_WHAT YOU NEED TO DO_
Return only those lines of the records below in which "agent" appears.

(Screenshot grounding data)
───
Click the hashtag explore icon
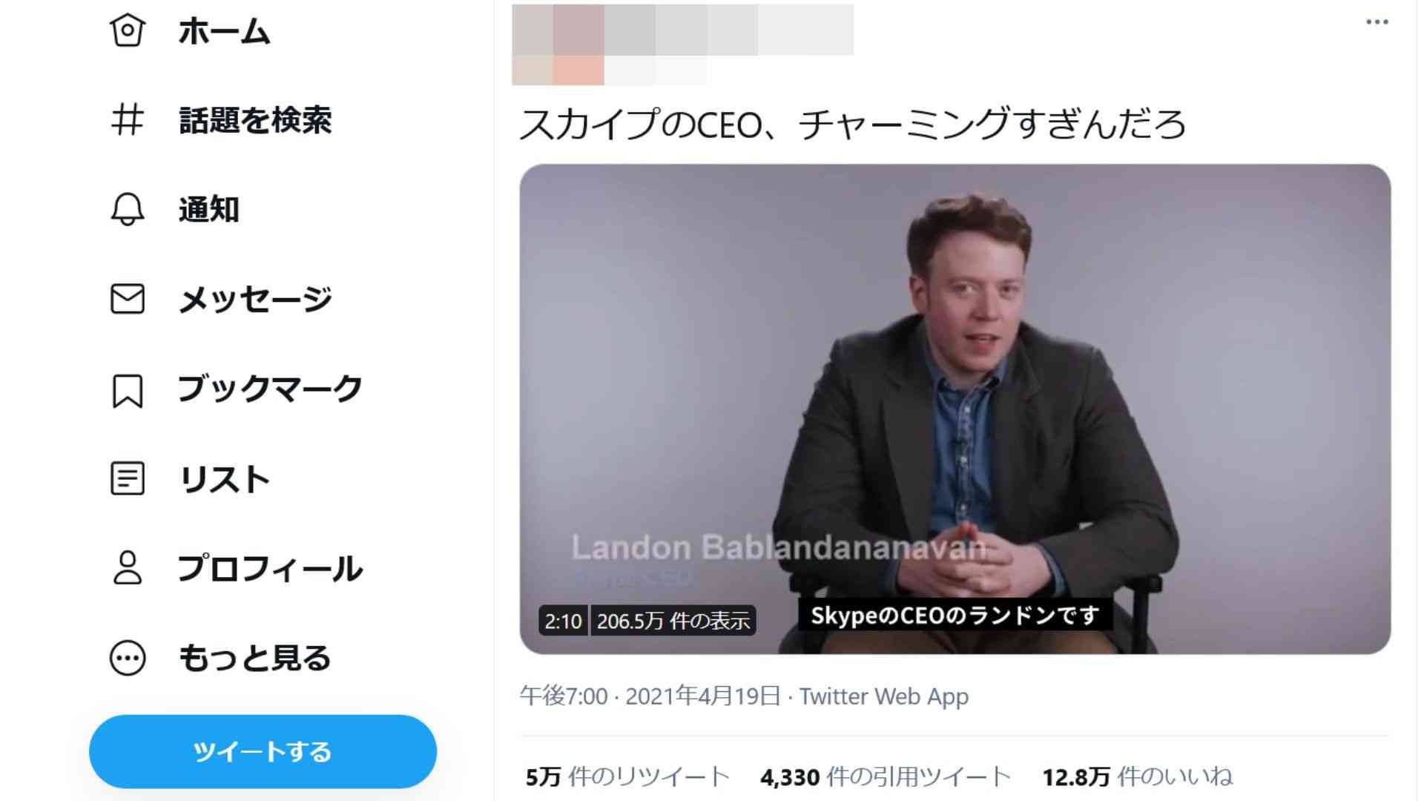tap(128, 119)
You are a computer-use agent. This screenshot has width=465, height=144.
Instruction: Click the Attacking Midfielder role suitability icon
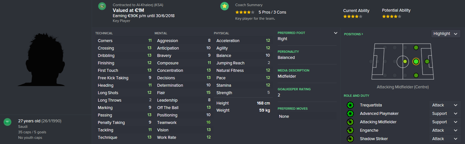click(x=350, y=122)
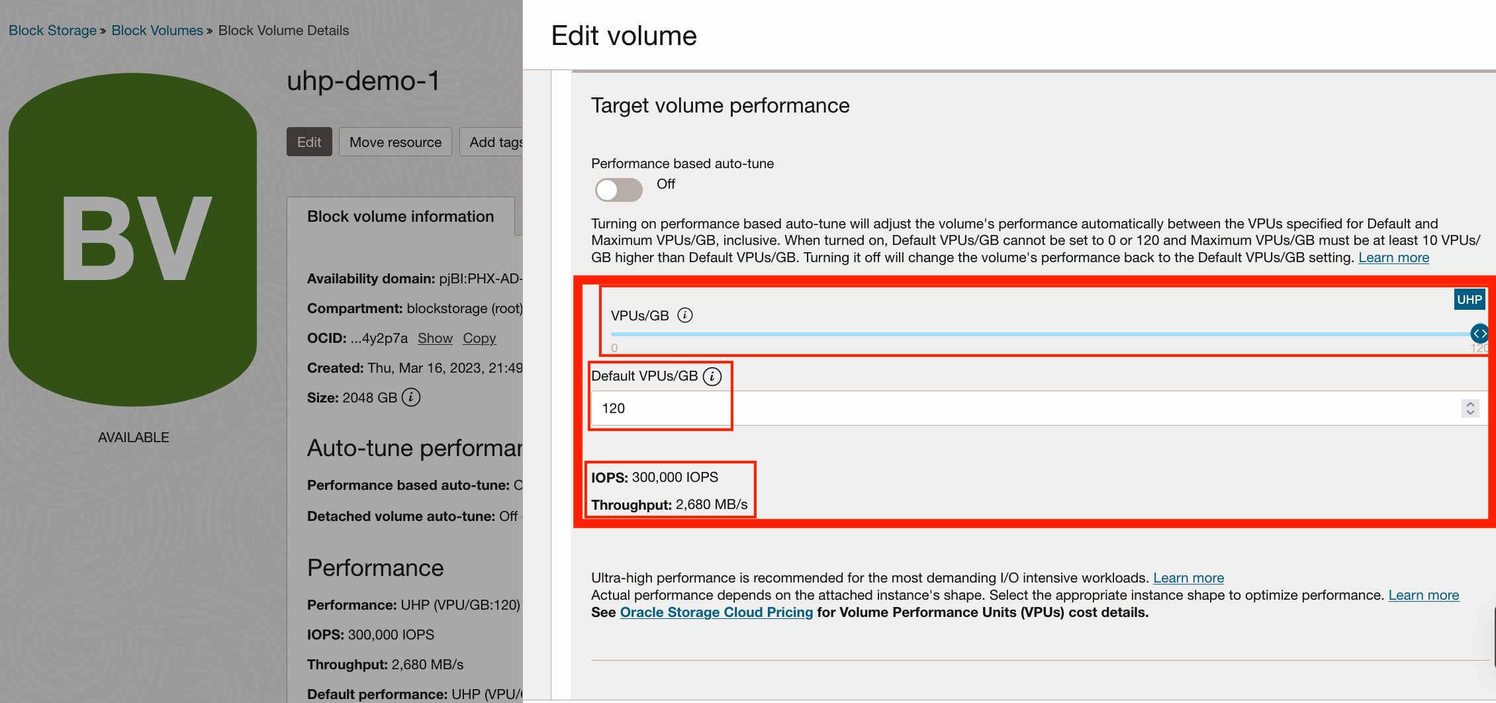Select the UHP performance badge
This screenshot has width=1496, height=703.
point(1469,299)
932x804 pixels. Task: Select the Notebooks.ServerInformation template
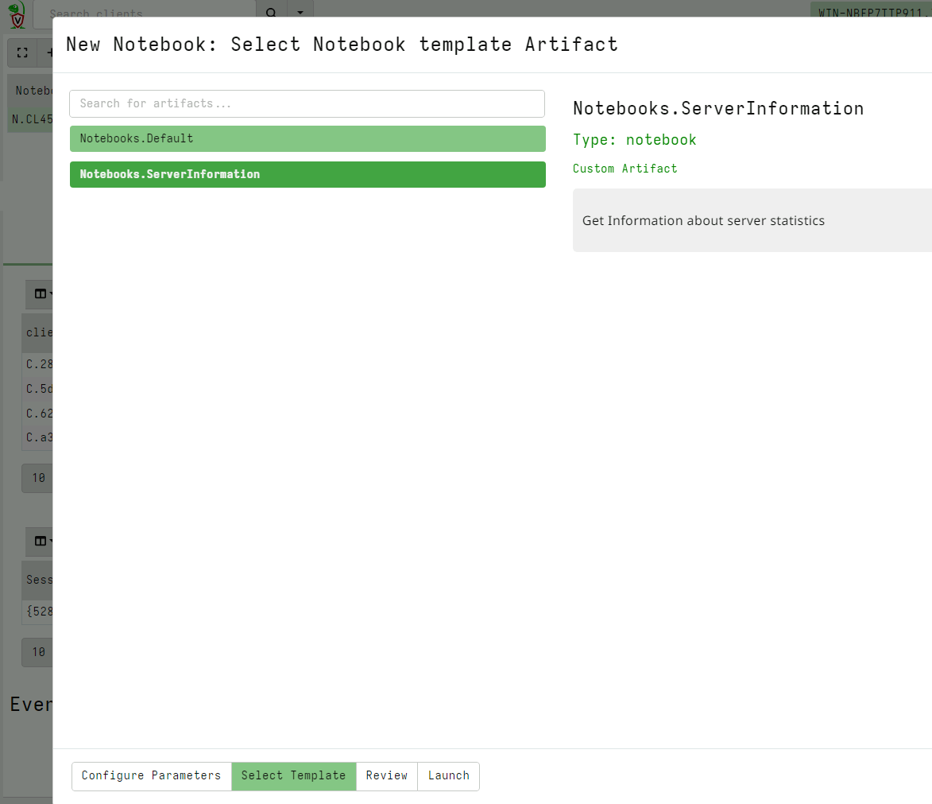tap(307, 174)

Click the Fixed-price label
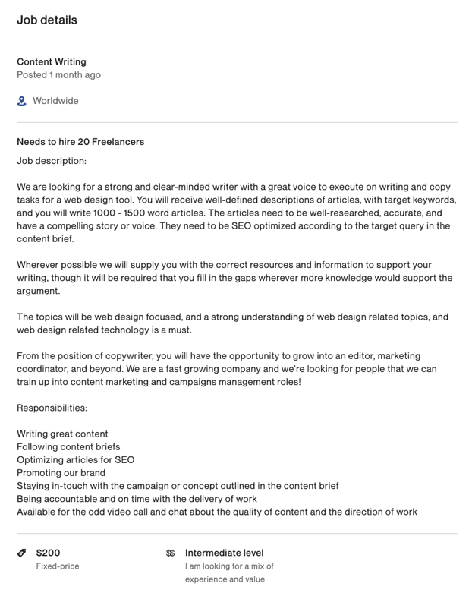[x=58, y=566]
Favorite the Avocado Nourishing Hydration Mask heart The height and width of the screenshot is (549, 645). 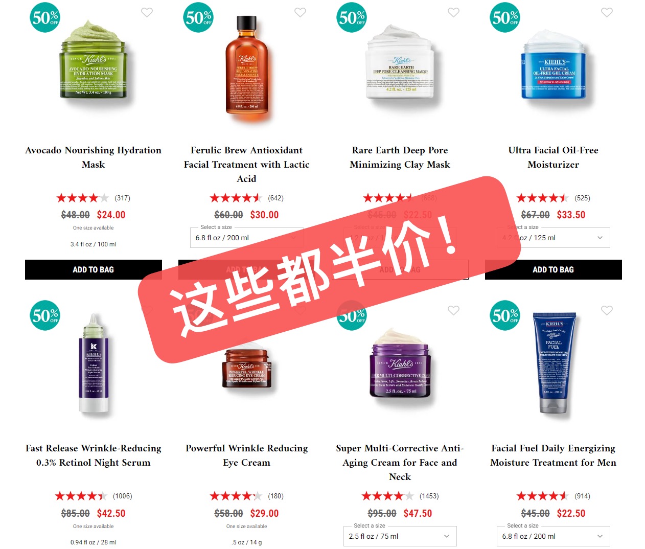coord(147,12)
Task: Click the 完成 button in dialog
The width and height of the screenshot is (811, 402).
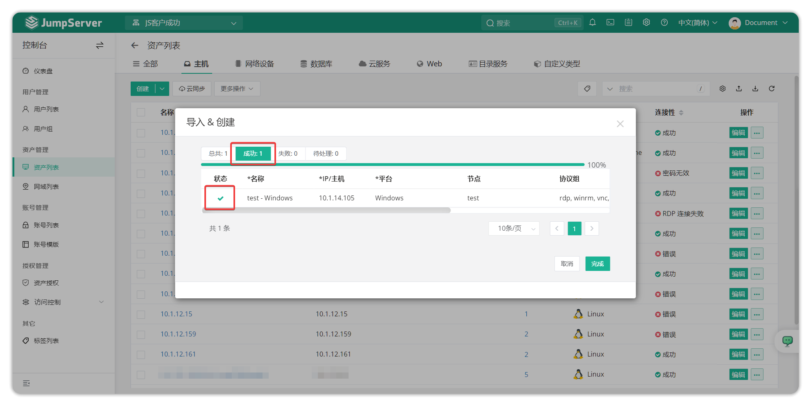Action: [x=597, y=264]
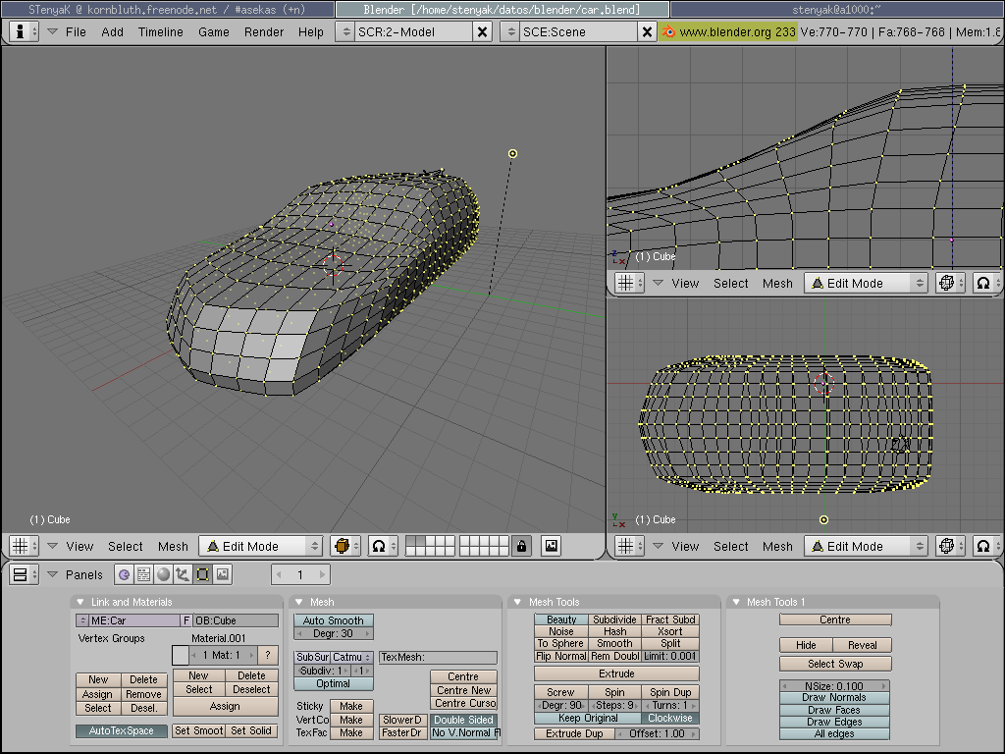This screenshot has height=754, width=1005.
Task: Collapse the Mesh Tools panel triangle
Action: tap(517, 602)
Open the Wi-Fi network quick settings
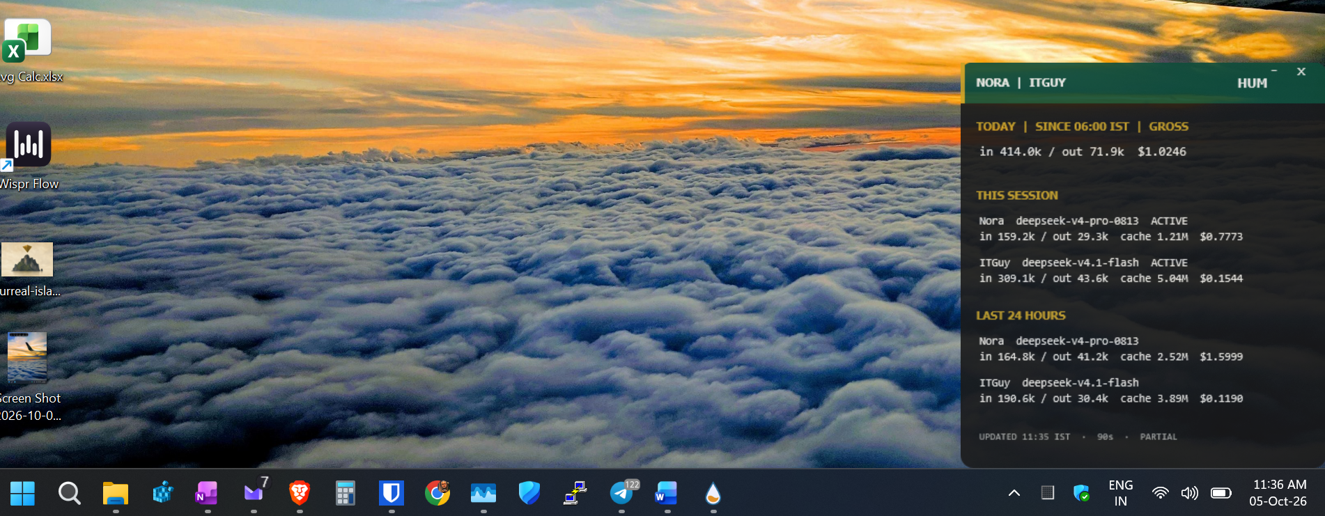 1160,493
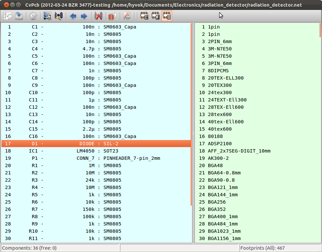Screen dimensions: 322x252
Task: Toggle full footprint list display
Action: [167, 16]
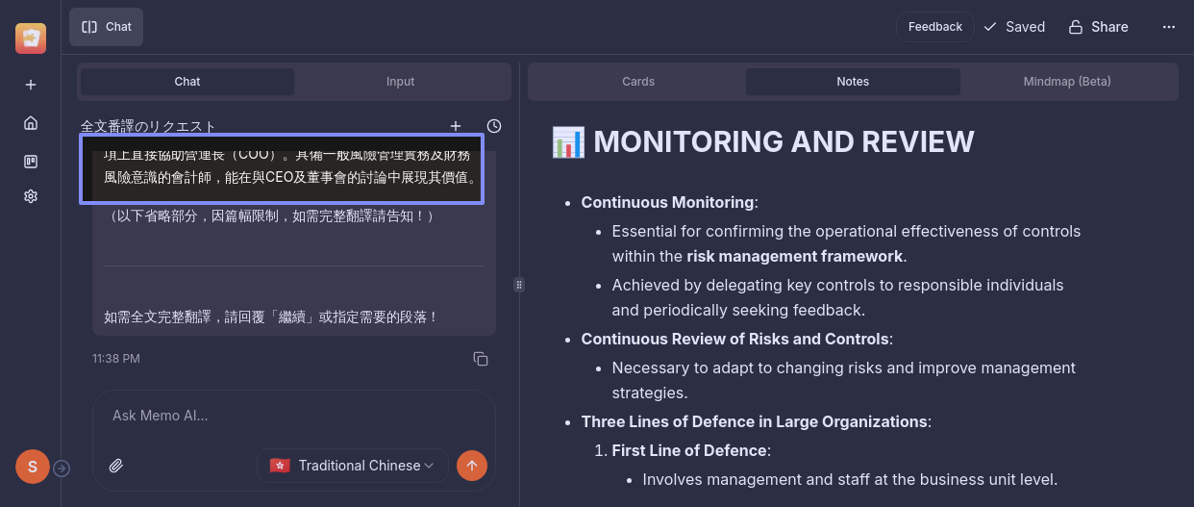1194x507 pixels.
Task: Open Settings gear in sidebar
Action: pyautogui.click(x=31, y=196)
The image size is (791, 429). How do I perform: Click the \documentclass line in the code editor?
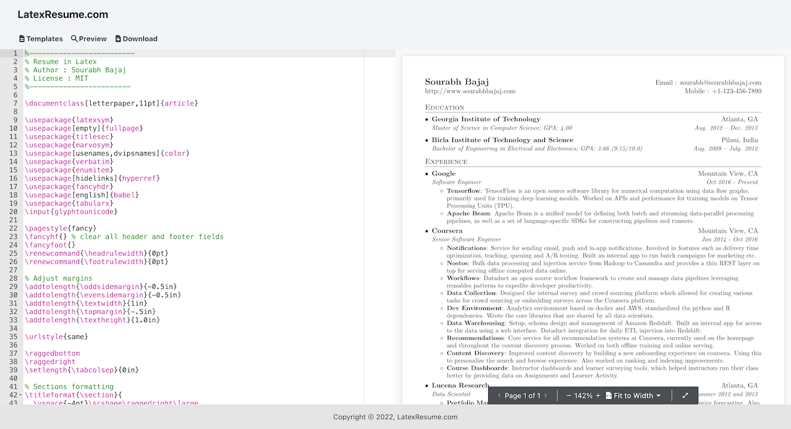pos(111,103)
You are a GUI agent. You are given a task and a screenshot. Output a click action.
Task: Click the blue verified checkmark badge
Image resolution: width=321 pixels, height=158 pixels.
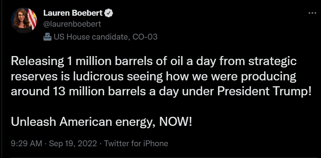pos(109,13)
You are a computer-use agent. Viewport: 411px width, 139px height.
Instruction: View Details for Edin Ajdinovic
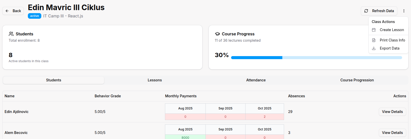392,112
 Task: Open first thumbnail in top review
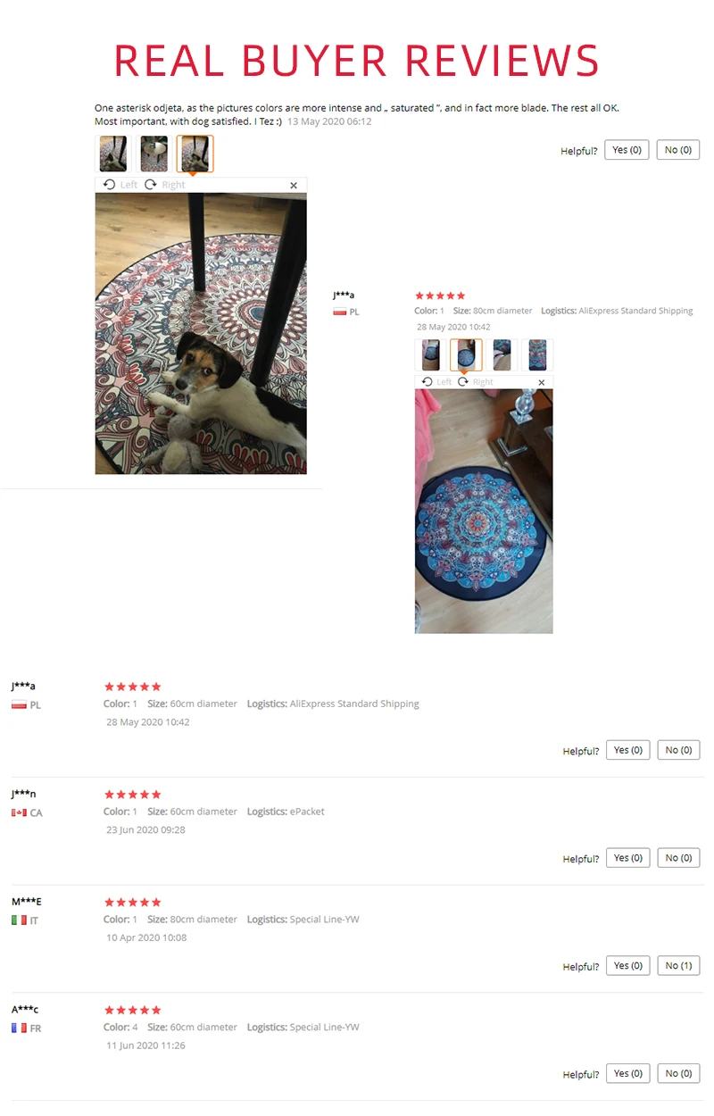point(112,154)
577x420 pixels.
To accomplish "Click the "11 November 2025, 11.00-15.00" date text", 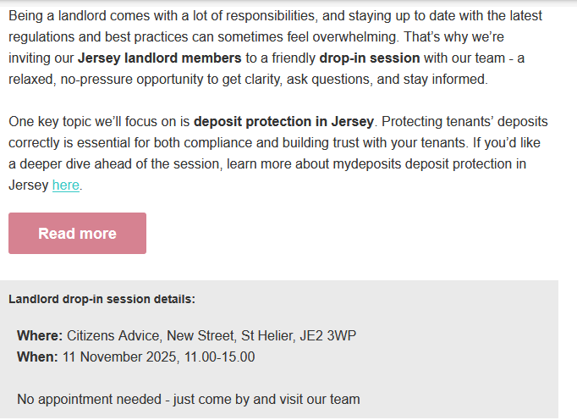I will coord(158,357).
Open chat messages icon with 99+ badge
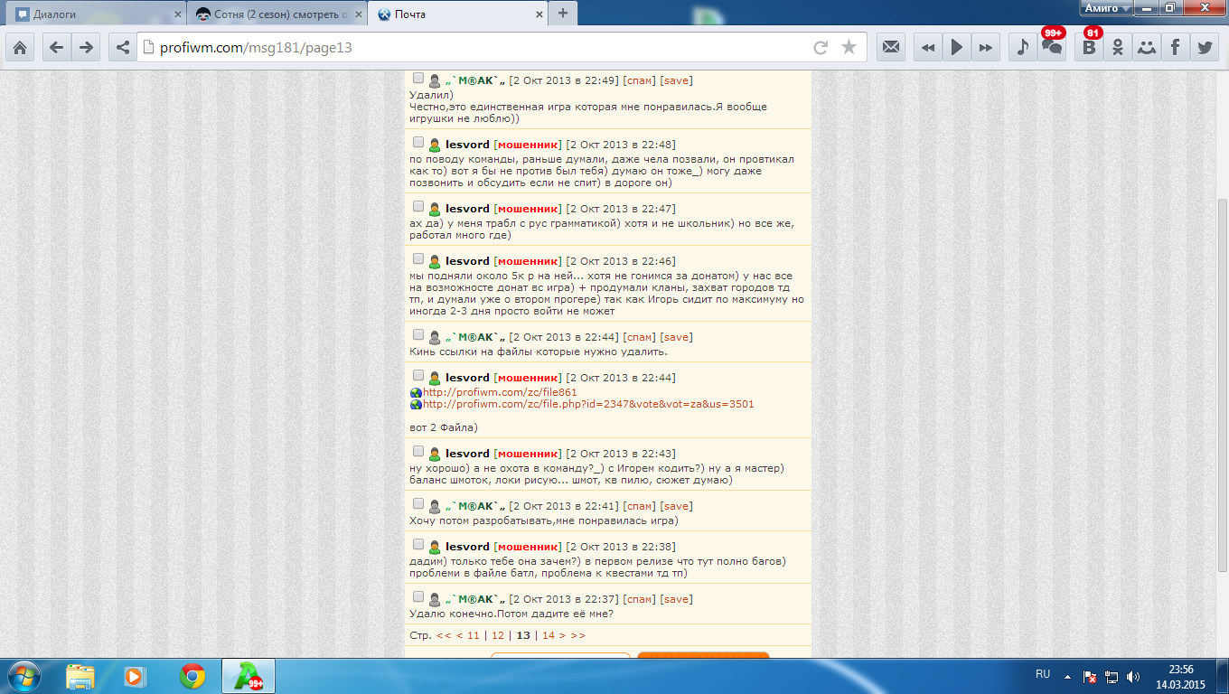 tap(1052, 47)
───
_ANSWER AREA_
You are a computer-use agent. This screenshot has width=465, height=144.
You are a GUI agent. You are given a task and a screenshot. Output a click action.
You are a computer-use agent. Viewport: 411px width, 139px height.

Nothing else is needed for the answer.